In the spring, catalyzed in part by a much-linked Forbes story on the new “crypto currency,” the price exploded. From early April to the end of May, the going rate for a bitcoin rose from 86 cents to $8.89. Then, after Gawker published a story on June 1 about the currency’s popularity among online drug dealers, it more than tripled in a week, soaring to about $27. The market value of all bitcoins in circulation was approaching $130 million. A Tennessean dubbed KnightMB, who held 371,000 bitcoins, became worth more than $10 million, the richest man in the bitcoin realm. The value of those 10,000 bitcoins Hanyecz used to buy pizza had risen to $272,329. “I don’t feel bad about it,” he says. “The pizza was really good.”

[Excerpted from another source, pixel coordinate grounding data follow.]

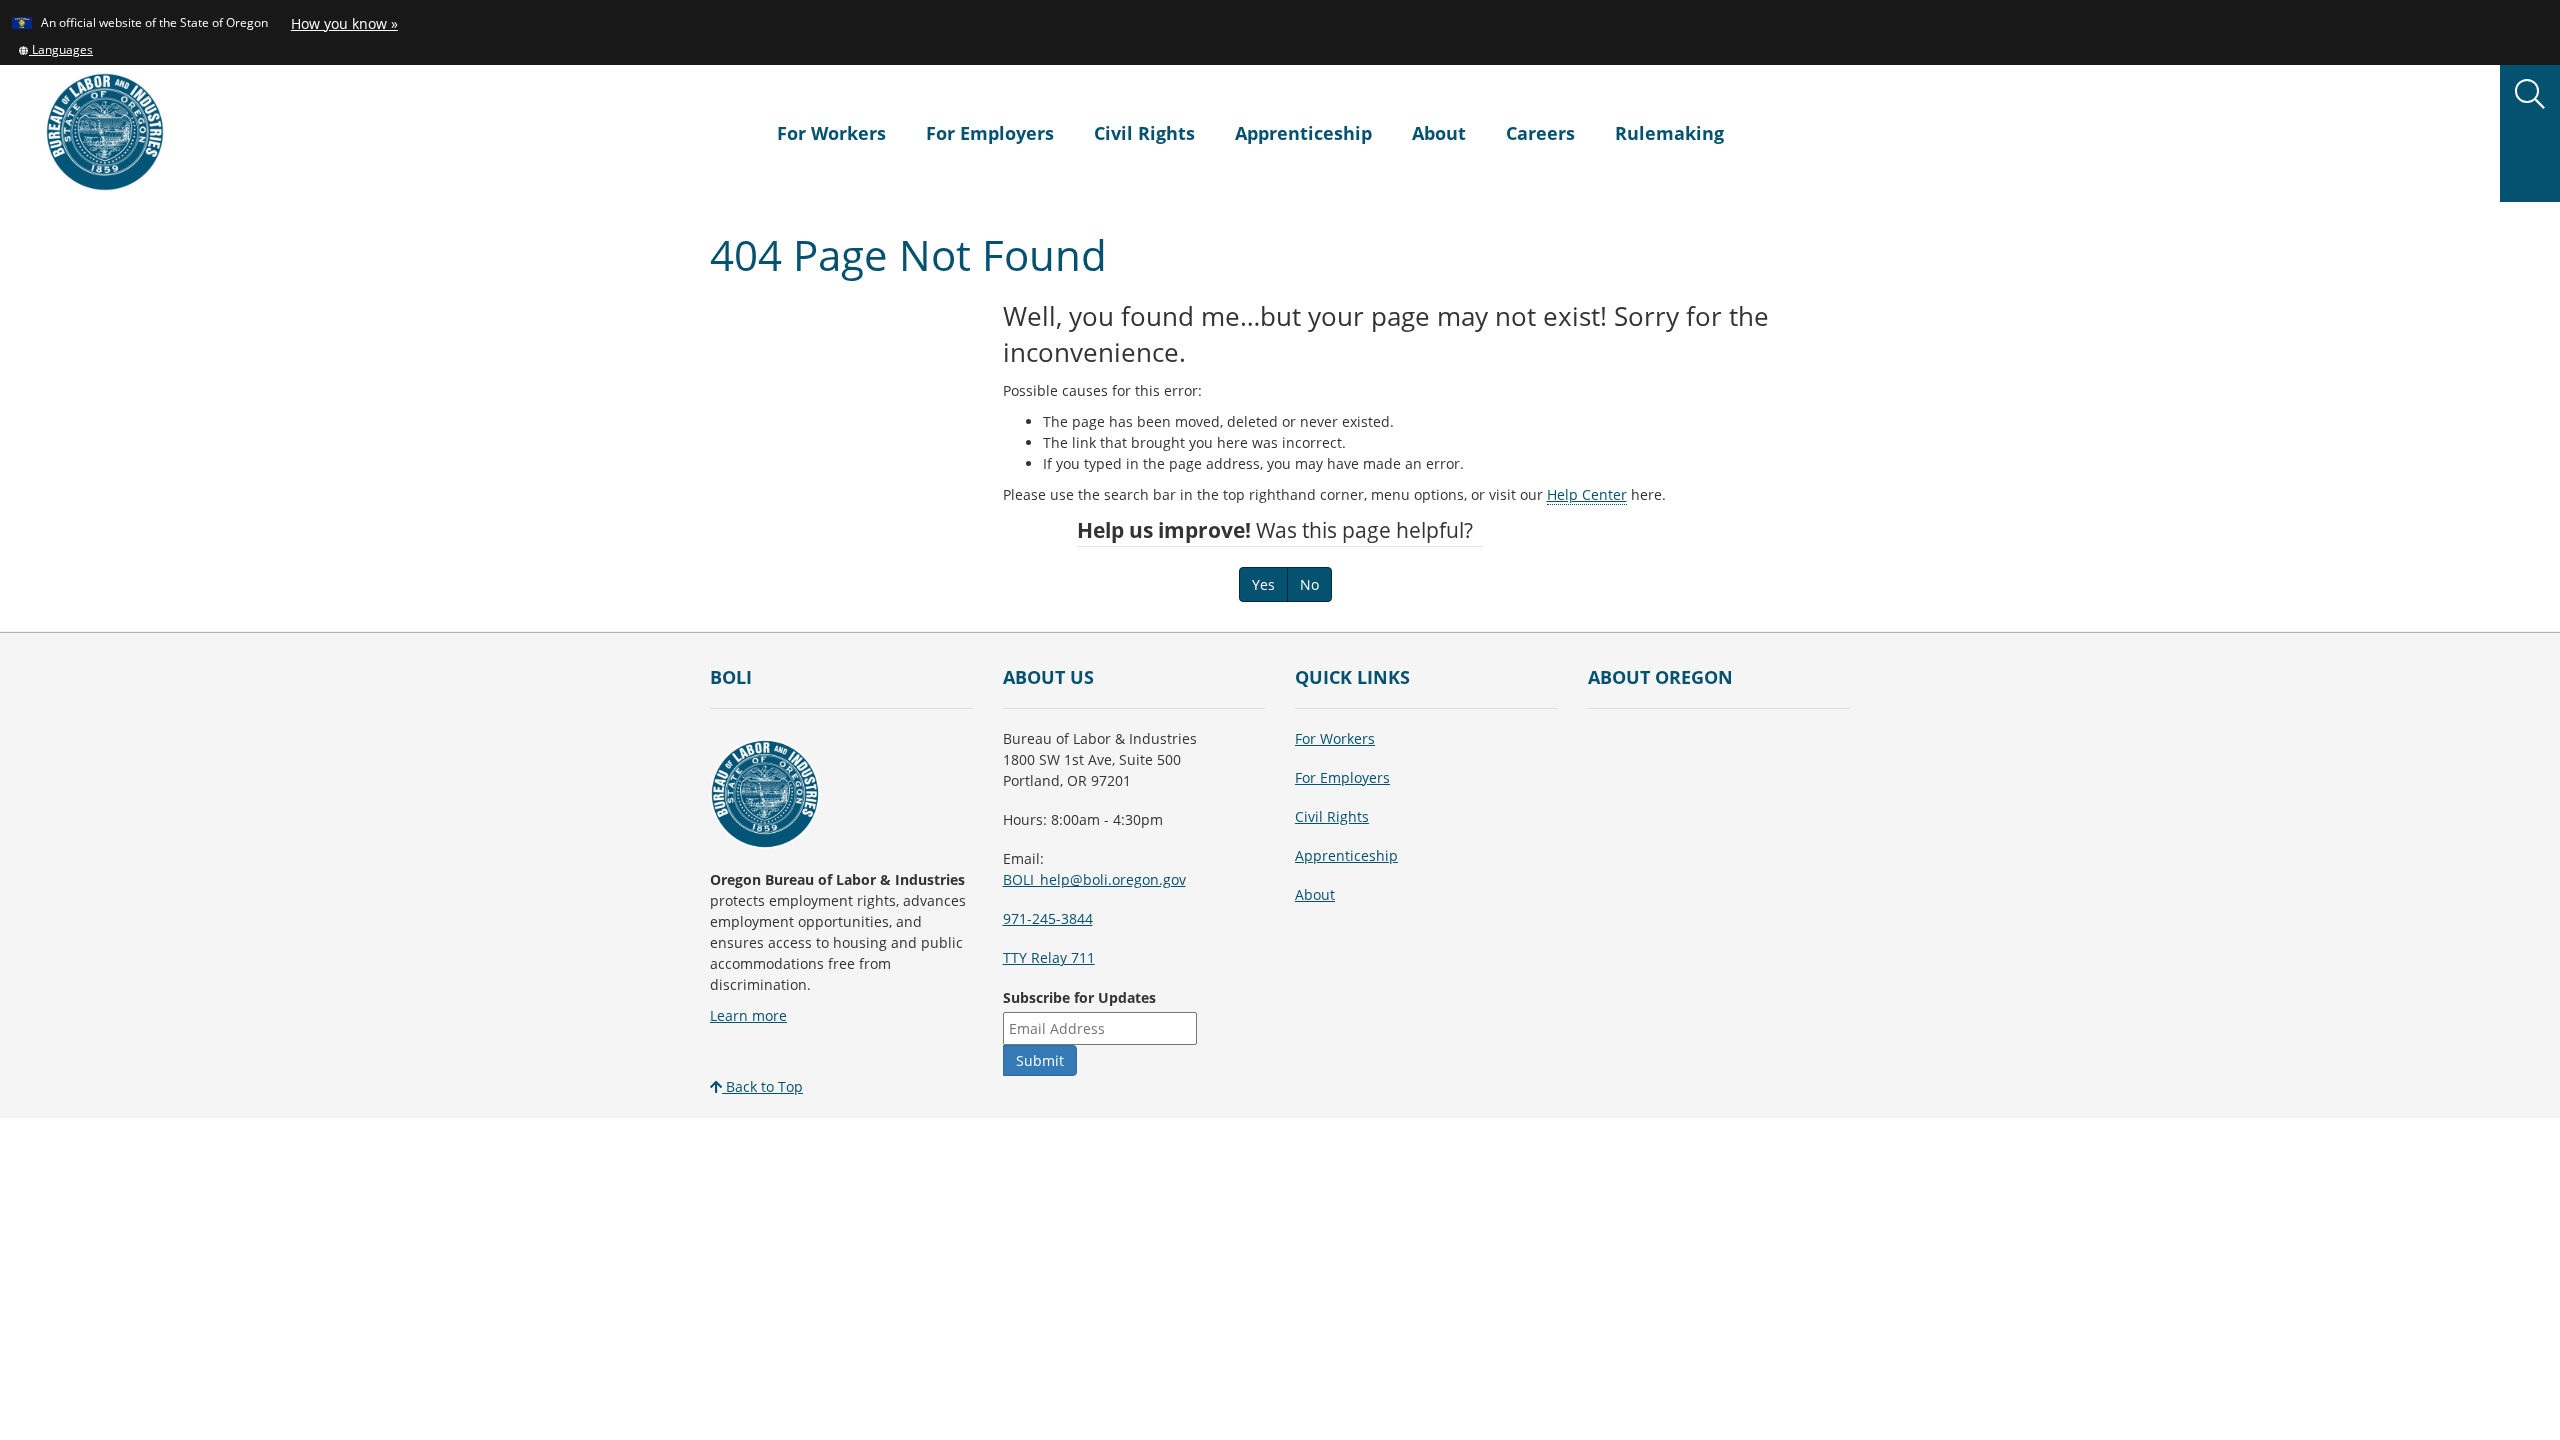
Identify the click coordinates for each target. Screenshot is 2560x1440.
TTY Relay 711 (1049, 957)
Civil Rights (1144, 133)
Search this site (338, 247)
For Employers (990, 133)
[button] (55, 49)
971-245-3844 (1048, 918)
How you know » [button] (344, 23)
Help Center (1587, 494)
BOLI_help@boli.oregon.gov (1094, 879)
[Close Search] (2274, 203)
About (1439, 133)
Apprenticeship (1303, 133)
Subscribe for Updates (1079, 997)
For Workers (831, 133)
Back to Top (762, 1086)
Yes (1263, 584)
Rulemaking (1669, 133)
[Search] (2530, 95)
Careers (1540, 133)
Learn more (748, 1015)
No (1309, 584)
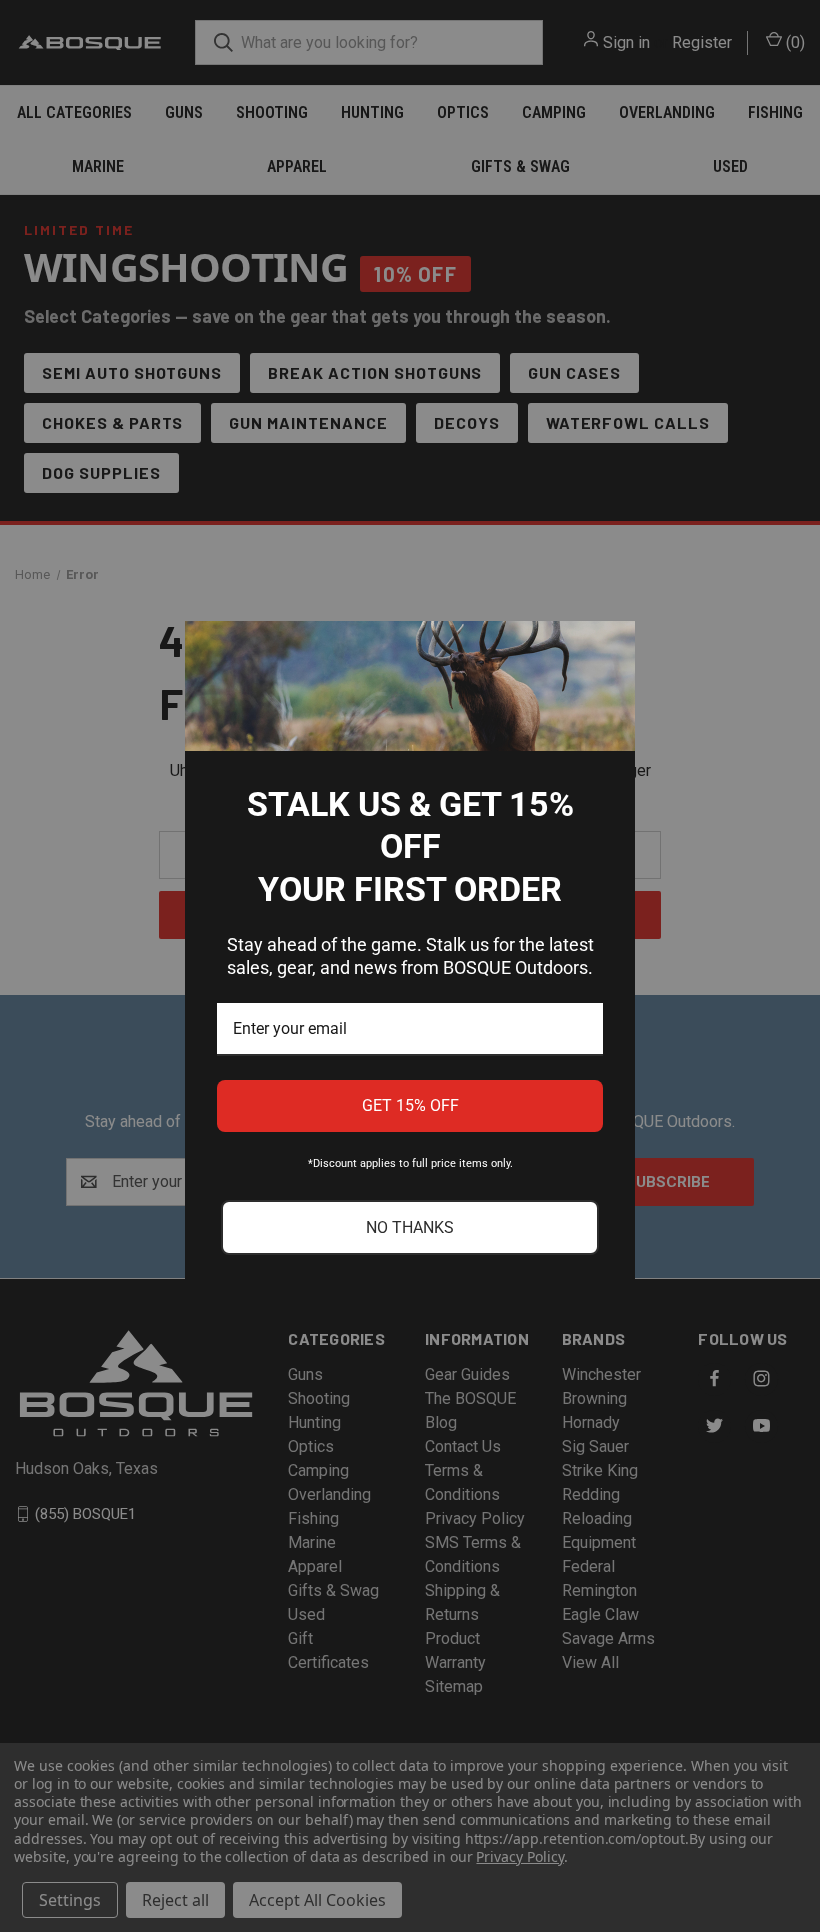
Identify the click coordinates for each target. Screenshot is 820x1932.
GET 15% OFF (410, 1105)
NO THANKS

Nobel Prize-winning economist Paul Krugman wrote that the currency’s tendency to fluctuate has encouraged hoarding. 

Bitcoin peaked at $29.51 a share on June 9, 2011, before crashing.

Too bad no one who watched the crash realized Bitcoin would be worth more than $100 just two years later.

They did a postmortem on Bitcoin in October 2011:

If Nakamoto has forsaken his adherents, though, they are not prepared to let his creation die. Even as the currency’s value has continued to drop, they are still investing in the fragile economy. Wagner has advocated for it to be used by people involved in the Occupy Wall Street movement. While the gold-rush phase of mining has ended, with some miners dumping their souped-up mining rigs—”People are getting sick of the high electric bills, the heat, and the loud fans,” Garzik says—the more serious members of the community have turned to infrastructure. Mt. Gox is developing point-of-sale hardware. Other entrepreneurs are working on PayPal-like online merchant services. Two guys in Colorado have launched BitcoinDeals, an etailer offering “over 1,000,000 items.” The underworld’s use of the bitcoin has matured, too: Silk Road is now just one of many Tor-enabled back alleys, including sites like Black Market Reloaded, where self-proclaimed hit men peddle contract killings and assassinations.

Rumors of Bitcoin's demise were greatly exaggerated.